We have used the following components for the software:
- NVIDIA CUDA Toolkit: 8.0
- NVIDIA cuDNN: 5.1
- Python: v3.6.3
- NumPy: v1.13.3
- TensorFlow: v1.4
- NVIDIA graphics driver: v384.81
The Cars Overhead with Context (COWC) dataset is a large, high quality set of annotated cars from overhead imagery. The data consists of ~33,000 unique cars from six different image locales: Toronto Canada, Selwyn New Zealand, Potsdam and Vaihingen Germany, Columbus and Utah United States. The dataset is described in detail by Mundhenk et al, 2016. The Columbus and Vaihingen datasets are in grayscale. The remaining datasets are 3-band RGB images. Data is collected via aerial platforms, but at a view angle such that it resembles satellite imagery.
We chose this dataset as we were already working with it for a project ‘Counting the number of cars in satellite imagery using Deep Learning’. Datasets like MNIST do not aid much in the evaluation of the hardware configurations, since it is a small dataset. Therefore, it is much desirable to use larger and more complex datasets.
The Inception v4 model is known to perform very well on the ImageNet challenge. It has 95.2% Top-5 accuracy. However, it did not perform well on our classes of interest. So we fine-tuned this model to adapt for our classes (this approach is also called ‘Transfer Learning’) and named it as ‘Pondception’.
In order to compare the performance of both the hardware architectures, we used four benchmarks:
- We trained the Pondception classification network model till 2000 steps for the dataset on the CPU and both the hardware configurations.
- We used the maximum batch size that the memory of both the hardware configurations can fit and train the model.
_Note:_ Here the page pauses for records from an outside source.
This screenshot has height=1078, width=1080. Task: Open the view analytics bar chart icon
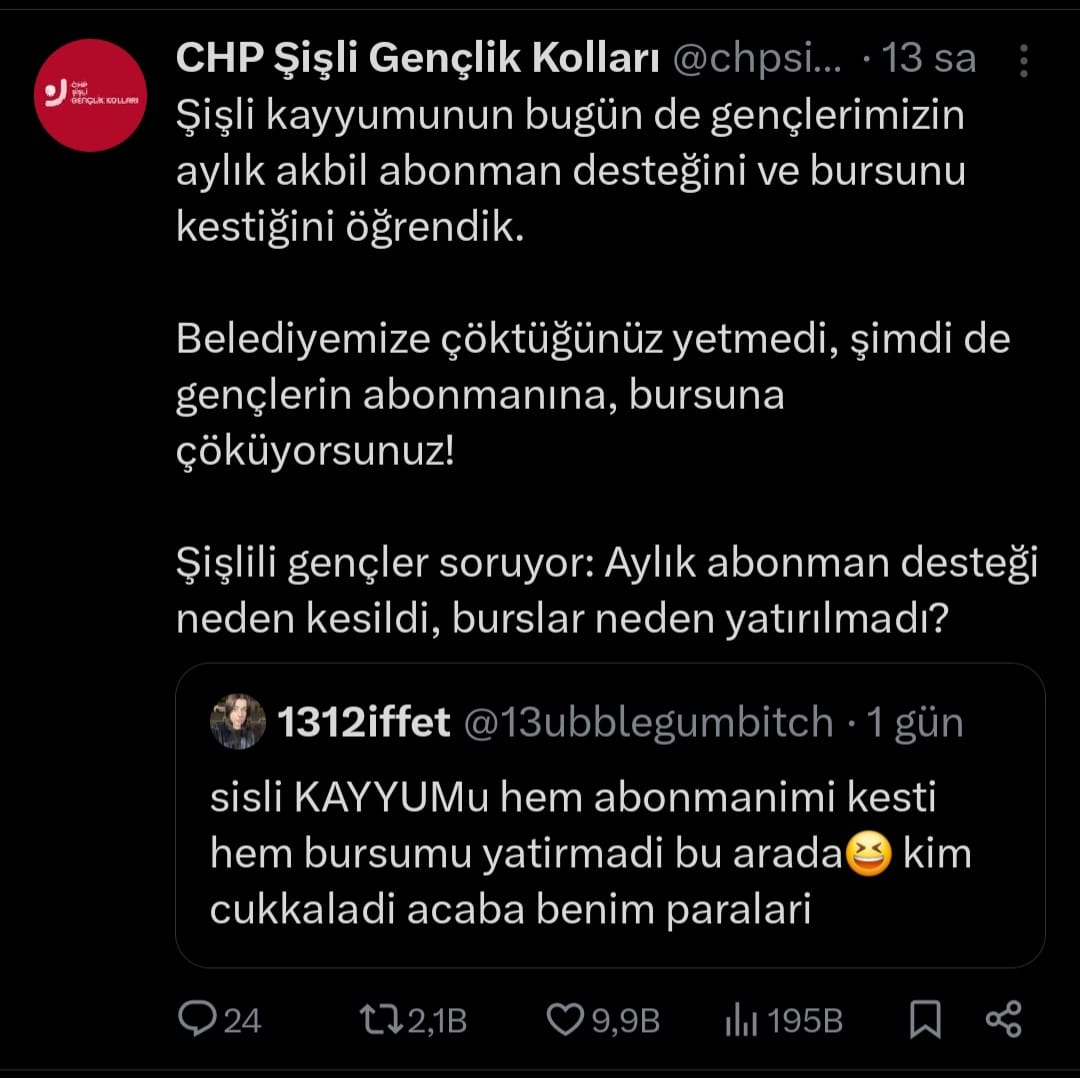[740, 1019]
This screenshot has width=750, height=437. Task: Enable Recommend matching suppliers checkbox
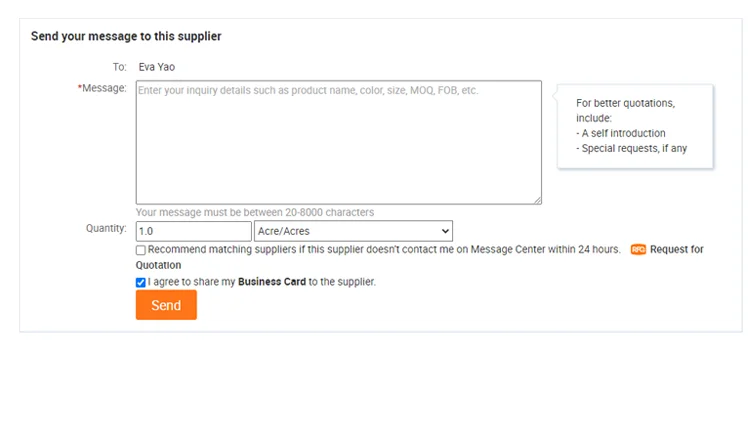[x=141, y=250]
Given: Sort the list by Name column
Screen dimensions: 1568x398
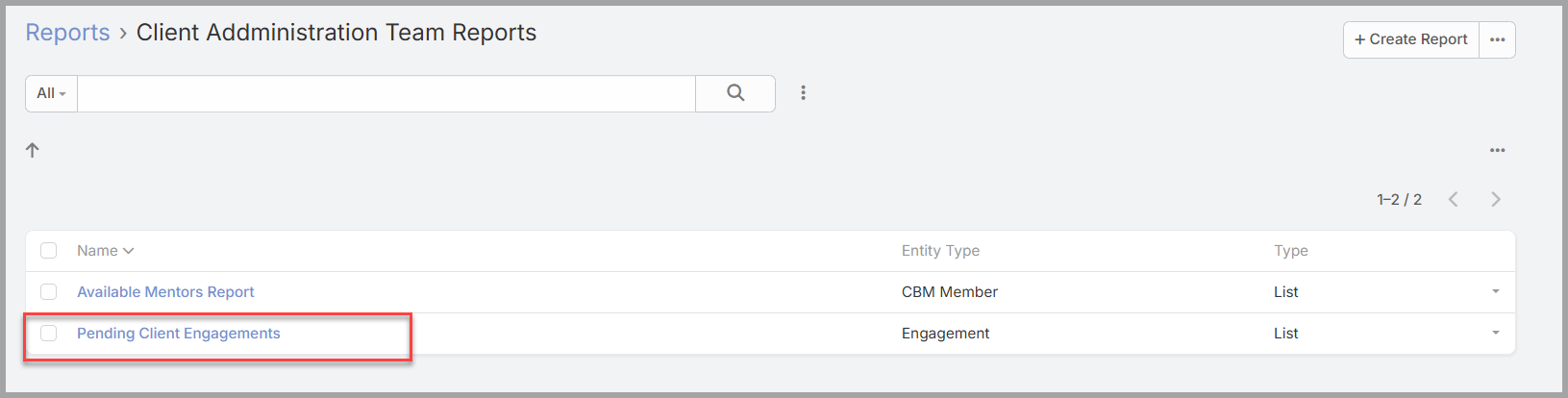Looking at the screenshot, I should click(x=106, y=251).
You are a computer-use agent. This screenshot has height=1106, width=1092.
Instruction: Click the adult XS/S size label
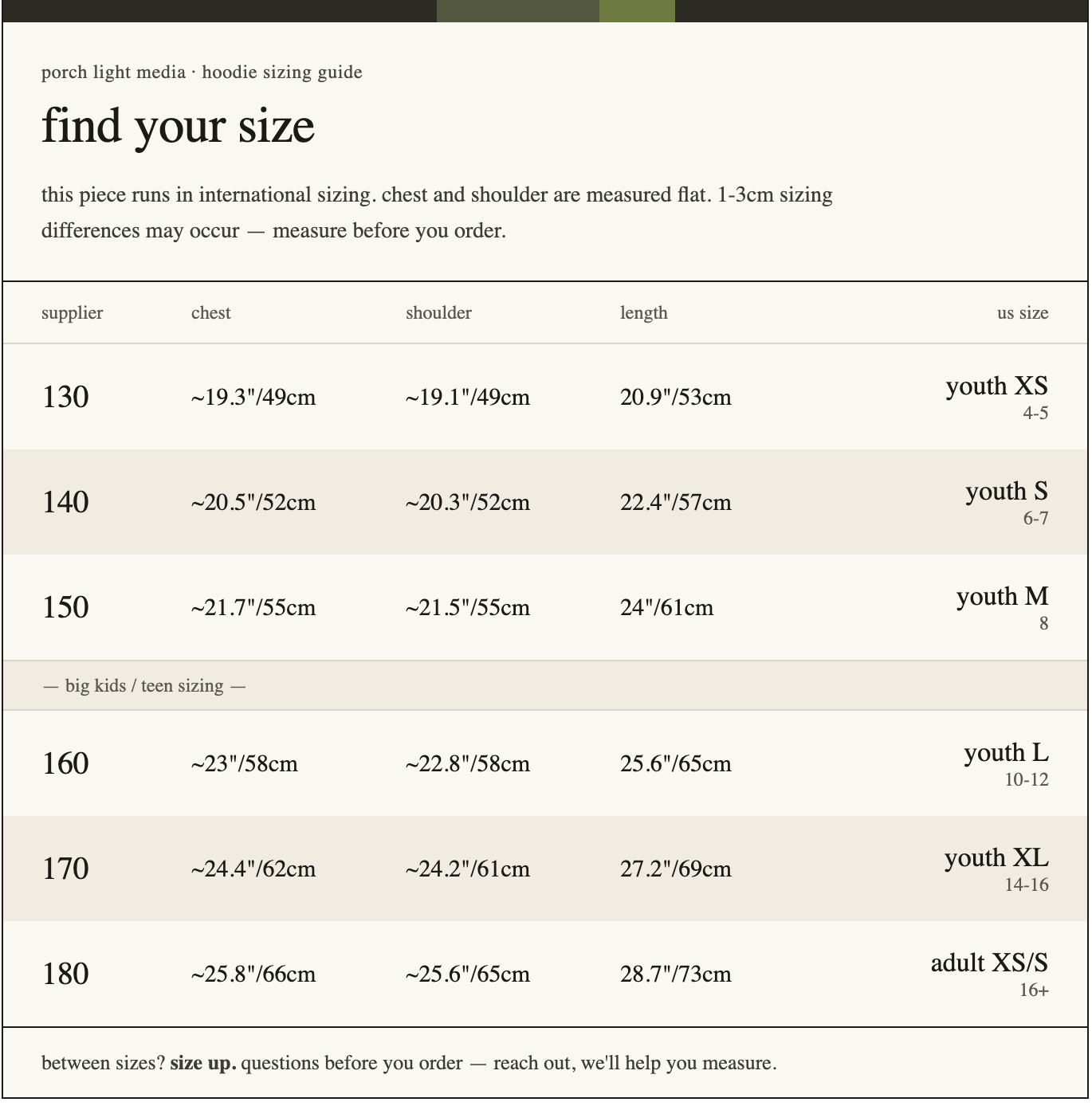[x=989, y=963]
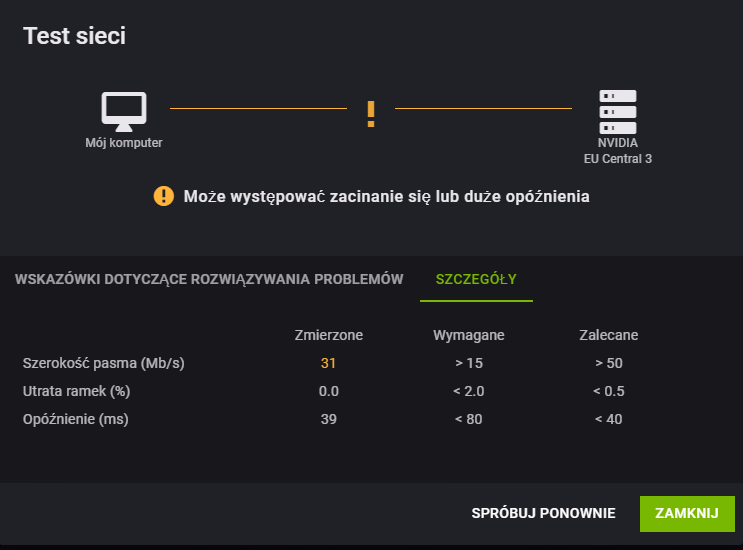Click the Zalecane column header
This screenshot has width=743, height=550.
[608, 335]
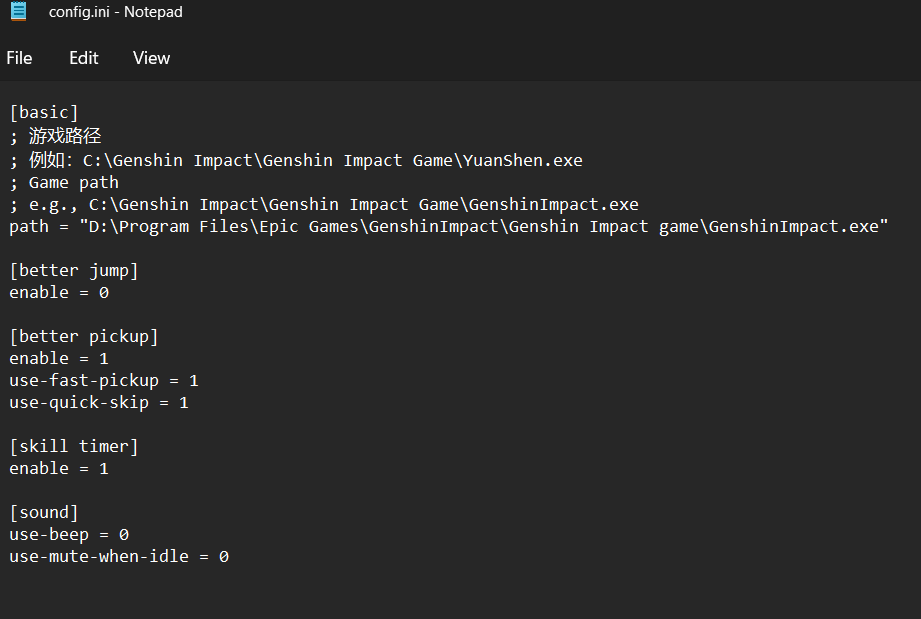Open the View menu

point(151,58)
- We monitored the amount of energy consumed and the temperature of both the hardware configurations during the training of the model.
- We ran some popular convolutional neural network models on both the hardware configurations on synthetic data to avoid potential disk I/O as an overhead.
Time taken during training
For a batch size of 32 and 2000 training steps, the total time taken to train the model on the CPU, P100 and 1080 Ti was:
|GTX 1080 Ti||Tesla P100||CPU|
|Total time taken (in min)||67||51||240|
|% of time taken||100%||76%||400%|
We can see that the GPU’s are significantly faster than the CPU, with about 4X speedup. Regarding the comparison between both the GPU’s, the P100 outperforms the 1080 Ti, though there is only 1.3X speedup, i.e. the time taken for training is reduced by approximately 20%.
Evaluation Metrics and Validation Loss comparison
Since the P100 has a larger memory size (i.e. 5 GB more than the 1080 Ti), it is able to fit a larger batch size for the given dataset. While the largest batch size for 1080 Ti is 32, the largest batch size for the P100 is 85. Training with these batch sizes and taking 2000 training steps gives the following results for the evaluation metrics and the loss in validation.
As we can visualize from the bar chart, there is not much difference in the metrics even though we had taken a larger batch size for the P100. In fact, the accuracy and the other metrics decrease by around 2% in the case of P100. So, we can’t conclude that if we have a larger memory in a GPU and take a larger batch size, it will give better validation accuracy. Moreover, the time taken for training with a larger batch also increases significantly. In the case of P100, while the time taken for training with 2000 steps and the batch size as 32 was 51 minutes, the time taken for training with same number of steps but with the batch size as 85, was 120 minutes (almost double!).
If we visualize the plot for validation loss in the model for both the GPU’s for 2000 steps, we can see that the validation loss is decreasing more at every subsequent checkpoint in the case of P100. It might have decreased more and converged earlier in case of P100, had we trained for more number of steps.
Power Consumption and Temperature analysis
We recorded the power consumption and the temperature of the 1080 Ti and P100, for 5000 points at equal time intervals during the training of the model. Following is the plot for the power consumption by 1080 Ti and P100 during training of the model:
Following is the plot for the temperature of 1080 Ti and P100 during training of the model:
As we can infer from the plots, P100 definitely beats 1080 Ti in terms of power consumption and the temperature. For the temperature, it is natural since 1080 Ti GPU’s are installed in our office at room temperature and do not have any special cooling system besides the fans located in the device. Since P100 runs at a lower temperature as compared to the 1080 Ti, it might have special cooling systems or better heat management mechanisms .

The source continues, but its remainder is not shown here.